(Extracted records)
— Start —
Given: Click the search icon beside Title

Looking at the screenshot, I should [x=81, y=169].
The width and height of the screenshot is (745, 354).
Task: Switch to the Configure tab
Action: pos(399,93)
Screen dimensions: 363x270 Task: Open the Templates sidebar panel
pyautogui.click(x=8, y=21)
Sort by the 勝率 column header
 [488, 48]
— End —
— Start —
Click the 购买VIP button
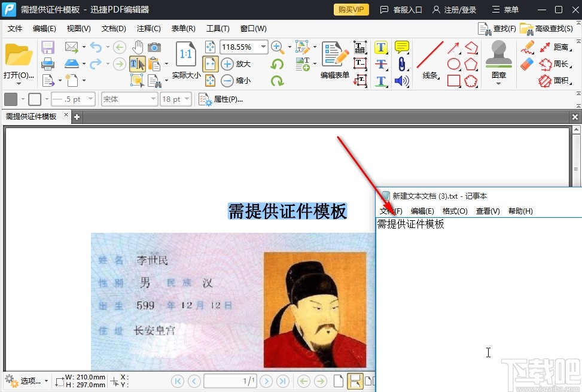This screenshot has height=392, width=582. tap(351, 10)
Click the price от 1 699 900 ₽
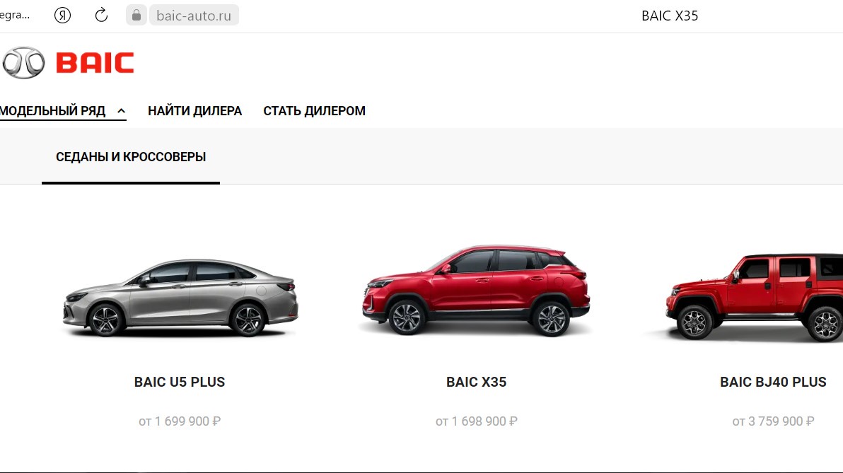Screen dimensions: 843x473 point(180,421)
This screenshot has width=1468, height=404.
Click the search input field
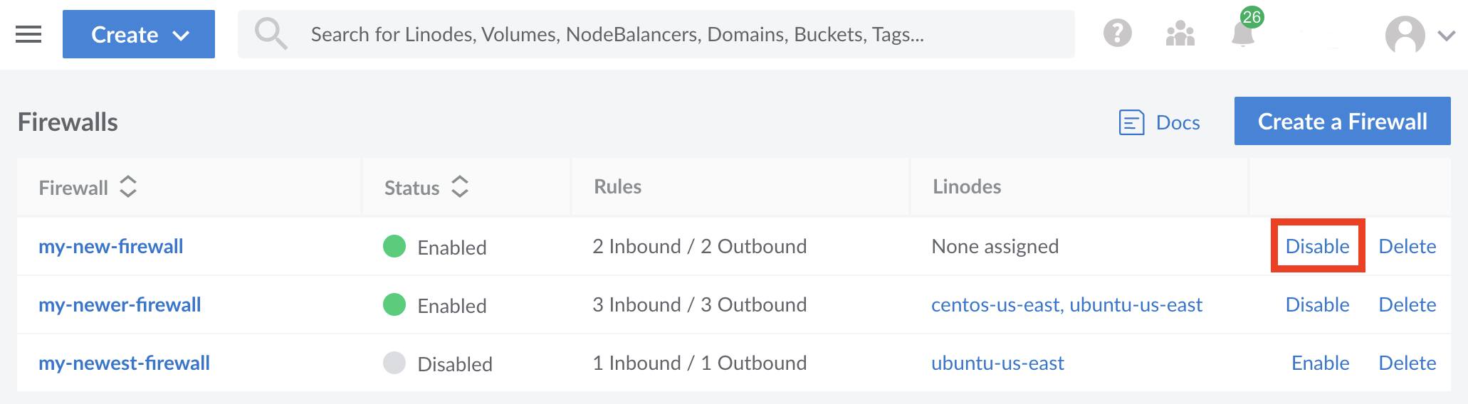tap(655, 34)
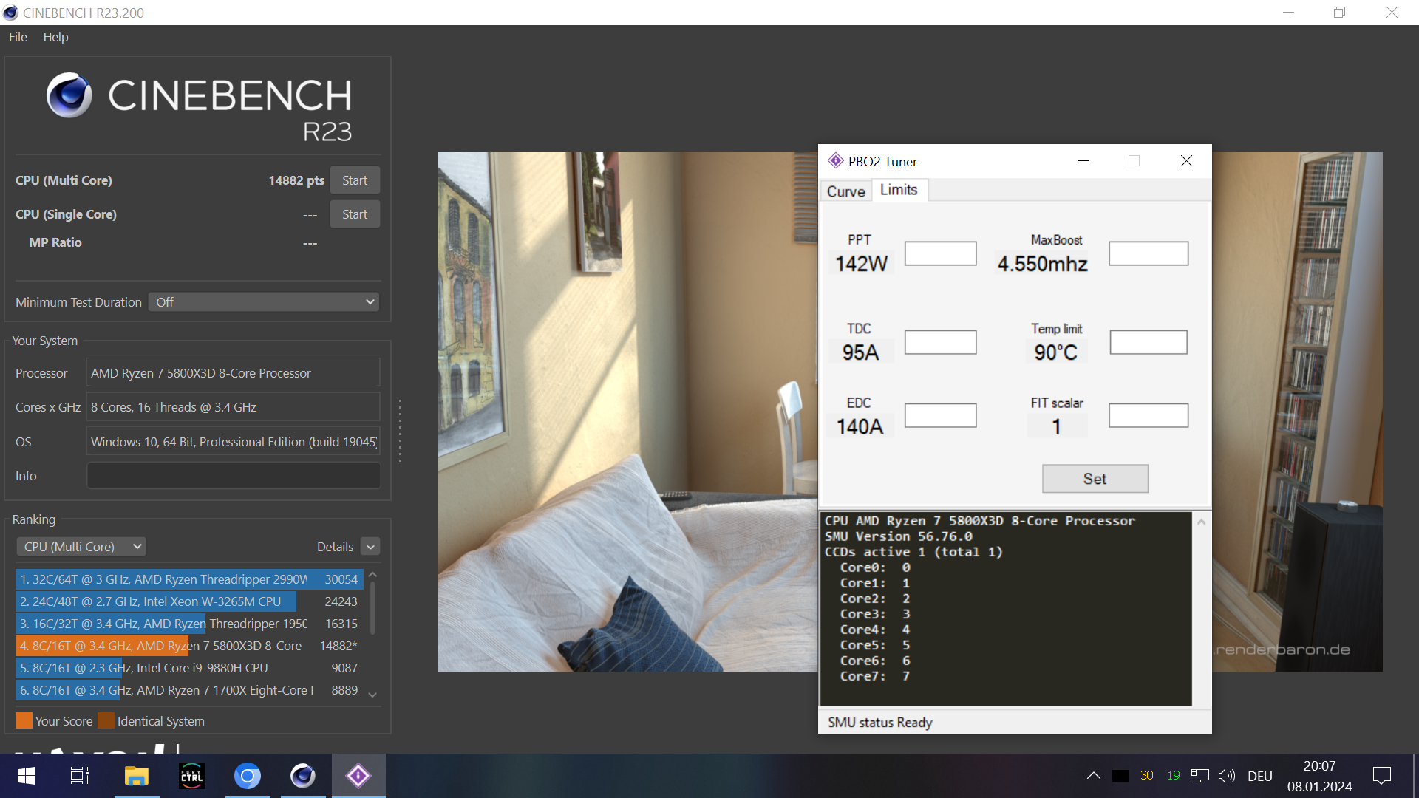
— End —
Please copy the records from the line containing "Click the 购买VIP button" through the line containing "tap(655, 34)" word for word, leaving out the pictures.

Click the 购买VIP button
This screenshot has height=392, width=582. tap(351, 10)
Click the price от 1 699 900 ₽
Screen dimensions: 843x473 point(180,421)
This screenshot has width=1468, height=404.
Click the search input field
tap(655, 34)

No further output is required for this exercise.